Opinion
Submitted on brief by appellant May 7, 1927
Affirmed June 21, 1927
From Multnomah: J.W. KNOWLES, Judge.
For appellant there was a brief over the names of Mr. W.B. Layton and Mr. Edward A. Boyrie.
For respondent there was no appearance.
IN BANC.
On June 11, 1924, the plaintiff commenced an action to recover the amount alleged to be due for goods, wares and merchandise, aggregating $463.73, sold to the defendant at his express instance and request. To the complaint, defendant filed an answer in bar and, as a further and separate defense, by plea in abatement, alleged:
"(1) That the goods, wares and merchandise mentioned in the complaint were sold to defendant upon a credit of sixty days from June 1, 1924.
"(2) That such period had not elapsed before the commencement of this action."
The answer thus concluded:
"Wherefore defendant demands judgment against plaintiff for his costs and disbursements."
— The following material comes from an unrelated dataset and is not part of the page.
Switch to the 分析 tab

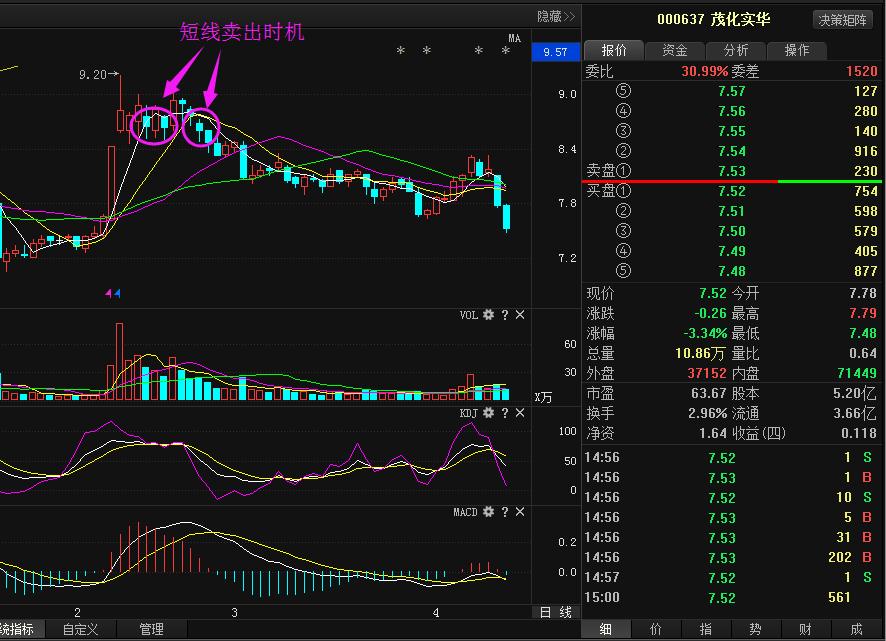click(x=736, y=50)
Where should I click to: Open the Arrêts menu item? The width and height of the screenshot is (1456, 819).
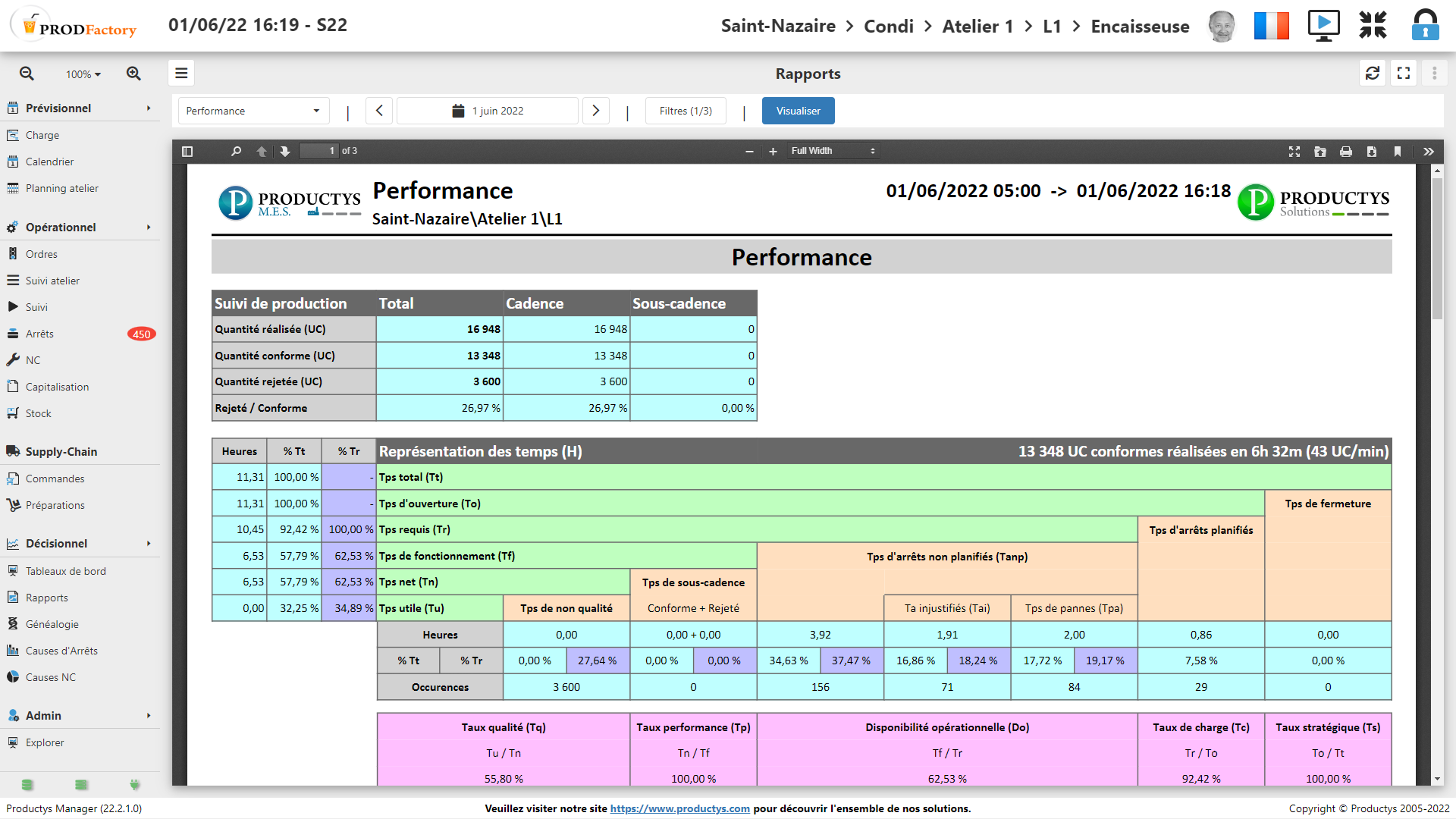coord(39,334)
After reply both to the plea in bar and in abatement, the trial court, upon hearing, rendered judgment abating the action. Plaintiff appeals.
AFFIRMED.
It is contended that the alleged plea in abatement is insufficient and that, therefore, such defense has been waived. Under Section 74, Or. L., it is permissible to join a plea in abatement with one in bar, but there has been no change in the requisites of such pleas at common law. Since the above defense is a dilatory plea, it is not favored in law ( Walker v. Hewitt, 109 Or. 366 (35 A.L.R. 100, 220 P. 147), and he who would avail himself of it must conform strictly to the rules of pleading applicable to such defenses. The pleader is required to allege facts with a high degree of certainty and particularity and must conclude with the prayer asking for the abatement of the action.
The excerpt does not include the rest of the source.